Table1 here shows Vacuum filters being 11x faster than bloom. https://www.vldb.o...

thomasmg · on Aug 11, 2021

This paper seems to use an un-optimized Bloom filter implementation. It also lists cuckoo filters to be 10 times faster than Bloom filters. In other papers, e.g. the cuckoo filter paper and the xor filter paper, the difference is _much_ smaller; maybe factor 2.

https://dl.acm.org/doi/pdf/10.1145/2674005.2674994 - figures 5 and 6

https://arxiv.org/abs/1912.08258 - figures 3b and 4b

boyter · on Aug 11, 2021

Ribbon filters also look promising https://engineering.fb.com/2021/07/09/data-infrastructure/ri...

thomasmg · on Aug 11, 2021

Yes. Some variants of ribbon filters are very fast, and other variants (which are a bit slower thought) need very little space: only a few percent more than the theoretical lower bound.

For static sets, ribbon filters and binary fuse filters (e.g. here: https://github.com/FastFilter/xor_singleheader) are very competitive. Both are based on recent (2019 and newer) theoretical work from Stefan Walzer, e.g. this one https://arxiv.org/pdf/1907.04749.pdf

gigatexal · on Aug 11, 2021

Is anyone curating the latest developments in this space? I feel like I only stumbled upon Vacuum filters and now Ribbon filters just because of the top comment on a HN thread. Is anyone doing a "latest/developments in the datastructure/algo space"?

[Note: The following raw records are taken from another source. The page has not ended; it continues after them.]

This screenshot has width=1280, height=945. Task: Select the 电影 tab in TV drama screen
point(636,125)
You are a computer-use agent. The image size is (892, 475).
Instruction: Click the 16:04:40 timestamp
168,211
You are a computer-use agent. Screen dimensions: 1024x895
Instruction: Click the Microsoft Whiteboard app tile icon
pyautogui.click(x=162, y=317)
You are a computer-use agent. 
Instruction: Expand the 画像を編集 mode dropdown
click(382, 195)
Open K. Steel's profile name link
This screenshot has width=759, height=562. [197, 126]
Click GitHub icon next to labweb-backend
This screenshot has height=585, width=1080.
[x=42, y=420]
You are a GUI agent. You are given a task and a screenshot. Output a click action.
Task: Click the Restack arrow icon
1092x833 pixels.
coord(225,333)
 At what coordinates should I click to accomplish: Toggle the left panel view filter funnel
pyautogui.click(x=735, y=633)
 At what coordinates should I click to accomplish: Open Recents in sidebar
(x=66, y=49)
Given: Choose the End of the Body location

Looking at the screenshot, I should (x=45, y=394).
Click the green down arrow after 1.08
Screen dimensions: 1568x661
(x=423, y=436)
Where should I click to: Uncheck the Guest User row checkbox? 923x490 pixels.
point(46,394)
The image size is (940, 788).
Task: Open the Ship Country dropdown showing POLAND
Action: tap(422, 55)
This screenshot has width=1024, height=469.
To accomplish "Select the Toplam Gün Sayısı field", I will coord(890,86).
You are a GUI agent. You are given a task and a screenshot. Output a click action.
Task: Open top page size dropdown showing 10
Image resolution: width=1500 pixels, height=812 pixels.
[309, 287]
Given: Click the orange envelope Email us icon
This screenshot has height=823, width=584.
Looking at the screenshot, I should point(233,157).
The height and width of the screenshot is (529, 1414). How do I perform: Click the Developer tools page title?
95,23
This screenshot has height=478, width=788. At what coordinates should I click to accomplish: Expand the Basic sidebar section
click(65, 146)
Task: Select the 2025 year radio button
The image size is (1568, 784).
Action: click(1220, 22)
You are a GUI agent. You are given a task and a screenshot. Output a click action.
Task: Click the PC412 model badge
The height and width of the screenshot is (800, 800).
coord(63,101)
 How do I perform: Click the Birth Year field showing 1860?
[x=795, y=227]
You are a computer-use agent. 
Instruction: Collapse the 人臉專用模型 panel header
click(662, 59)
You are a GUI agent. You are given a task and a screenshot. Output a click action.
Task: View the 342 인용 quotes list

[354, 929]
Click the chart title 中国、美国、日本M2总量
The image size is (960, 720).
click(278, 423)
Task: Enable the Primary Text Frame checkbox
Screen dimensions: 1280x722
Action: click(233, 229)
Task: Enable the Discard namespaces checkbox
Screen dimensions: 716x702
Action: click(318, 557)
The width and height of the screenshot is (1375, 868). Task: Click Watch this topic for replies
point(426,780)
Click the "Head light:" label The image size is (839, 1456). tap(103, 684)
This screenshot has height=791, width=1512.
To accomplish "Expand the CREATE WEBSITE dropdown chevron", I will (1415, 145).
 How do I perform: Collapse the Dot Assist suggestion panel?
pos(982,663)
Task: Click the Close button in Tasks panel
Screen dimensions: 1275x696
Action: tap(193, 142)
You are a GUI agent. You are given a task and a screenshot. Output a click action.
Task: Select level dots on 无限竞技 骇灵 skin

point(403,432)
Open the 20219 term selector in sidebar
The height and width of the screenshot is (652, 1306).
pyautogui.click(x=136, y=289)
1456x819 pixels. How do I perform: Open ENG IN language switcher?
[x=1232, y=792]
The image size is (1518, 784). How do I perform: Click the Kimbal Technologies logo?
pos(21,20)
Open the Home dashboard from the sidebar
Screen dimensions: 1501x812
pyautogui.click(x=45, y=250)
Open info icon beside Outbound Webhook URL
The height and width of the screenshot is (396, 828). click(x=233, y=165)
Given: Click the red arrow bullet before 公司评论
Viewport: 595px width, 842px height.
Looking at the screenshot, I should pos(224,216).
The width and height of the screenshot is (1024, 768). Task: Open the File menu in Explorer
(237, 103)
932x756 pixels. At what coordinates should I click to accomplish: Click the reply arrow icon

gigatexal · on Aug 11, 2021

Bonus points if someone starts this and breaks it down for the more pedestrian IQ'd folks like myself.

gigatexal · on Aug 11, 2021

Thanks for this context!

I wonder how the peer review process missed the use of an inefficent bloom filter implementation?

thomasmg · on Aug 11, 2021

That's a good question! This paper also mentions "Dele. BF [43]" - the "The Deletable Bloom Filter: A New Member of the Bloom Family" https://www.researchgate.net/publication/260668624_The_Delet... . As far as I see, lookup is identical to the regular Bloom filter. Yet the vacuum filter paper lists the throughput of the Deletable Bloom Filter to be almost twice as the Bloom filter (1.95x). How can that be? Maybe I misunderstand something here.

Yes, a peer review is supposed to catch completely incorrect numbers. But in many cases, a reviewer doesn't have access to the source code, and no way to re-run the tests.

There's the "Replicated Computational Results initiative": https://jea.acm.org/rcr_initiative.cfm . Papers that pass this test will get a stamp certifying that its results are reproducible. The xor filter paper (where I'm a co-author) took part in this initiative.

gigatexal · on Aug 11, 2021

ugh -- reading related papers on filters like the above exposed another pre-req i am missing: an understanding of math high enough to understand the math in the articles :/